Ir ascendiendo llevó trabajo arduo porque tenía que asistir a seminarios, competencias, tener buenas calificaciones en el colegio, aprender los katas, ejercitarme, prepararme lo suficiente para asistir a mis exámenes y seguir obteniendo nuevos cinturones, y así año tras años (fueron 6 años). Para asistir a los exámenes de grado tenía que aprender una guía con palabras en japonés. ¡Sí Japonés! Un poco pero se hablaba, de hecho en las clases los números se pronuncian en ese idioma.
La parte más bonita e inspiradora eran los viajes a diferentes ciudades en el país cuando teníamos seminarios o campeonatos, con el grupo nos quedábamos hospedadas en hoteles e íbamos en el tiempo libre a conocer algún lugar de la ciudad.
Cuanto tenía 13 años que comencé otra etapa de mi vida la cual era el liceo por alguna extraña razón, iba al Dojo muy poco, luego dejé de asistir y así, en mi camino por el mundo del Karate llegué al cinturón azul obscuro lo cual significa mucho porque estuve a nada de ser sempai.

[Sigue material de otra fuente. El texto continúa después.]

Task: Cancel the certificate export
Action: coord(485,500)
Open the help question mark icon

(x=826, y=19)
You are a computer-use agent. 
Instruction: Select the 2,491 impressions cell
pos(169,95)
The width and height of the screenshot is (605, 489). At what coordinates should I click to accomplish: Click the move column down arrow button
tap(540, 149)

Fue una etapa de mi vida muy bonita, realmente no tengo malos recuerdos de ella porque solíamos ser muy unidos y el respeto siempre estaba presente.

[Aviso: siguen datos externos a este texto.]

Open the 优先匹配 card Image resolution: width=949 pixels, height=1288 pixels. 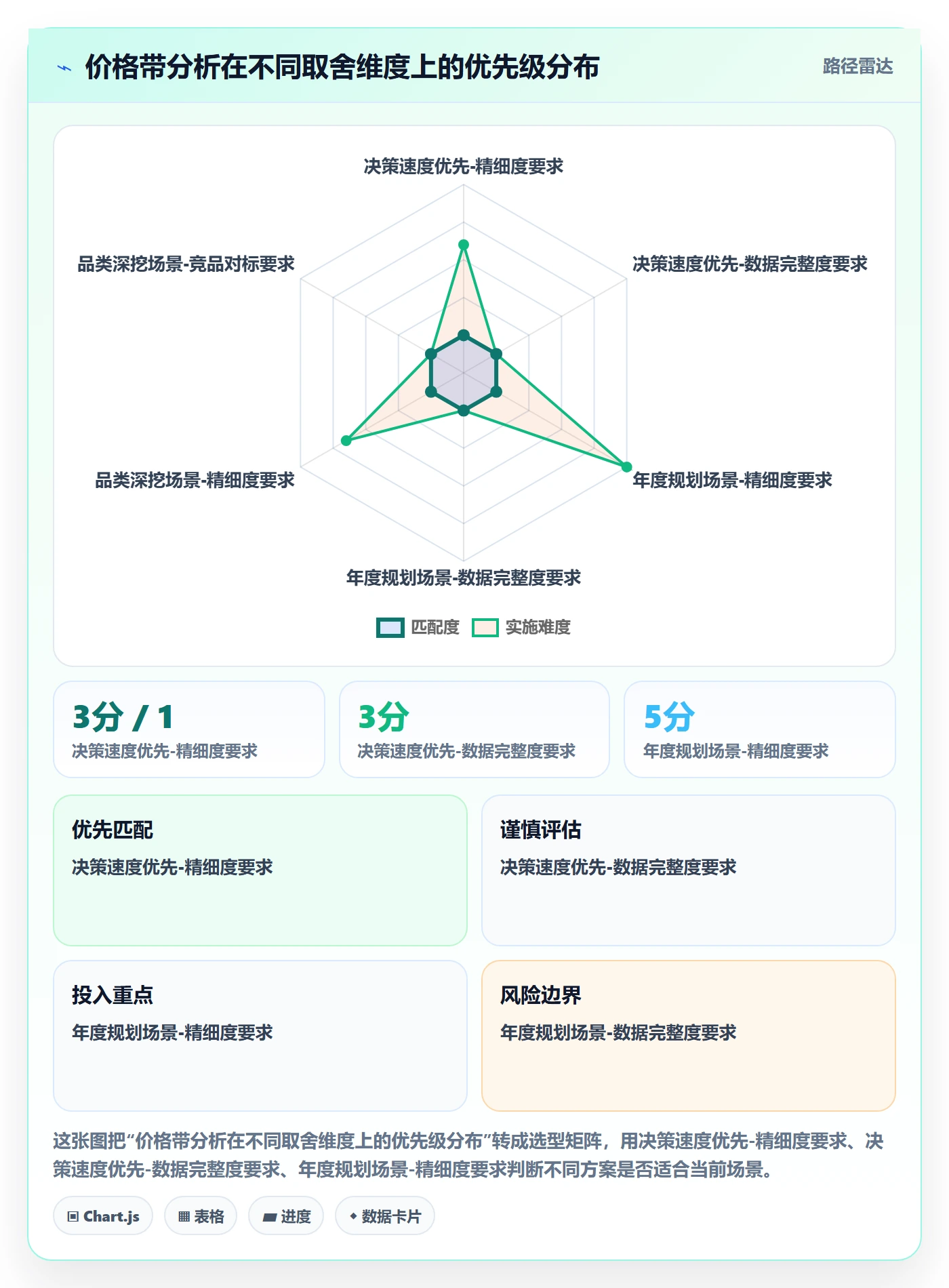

En fin, dejé de asistir, fueron pasando los años, hoy tengo 20 años y he comenzado a presentar dolores musculares crónicos lo cual los doctores dicen que soy propensa a desarrollar Fibromialgia, todo se debe a la falta de ejercicios. Lo que quiero compartir es que el deporte es súper importante para la salud, personalmente en mi vida de universitaria suelo ser muy sedentaria o descuidada conmigo misma y sé que mi cuerpo comienza a resentir, me hace falta ejercitarme y es algo que tengo contemplado retomar aunque no sea con un deporte. Posiblemente pude haber logrado mucho más en mi vida como Karateka pero sé que todo pasa por algo y constantemente las oportunidades llegan a nuestras vidas.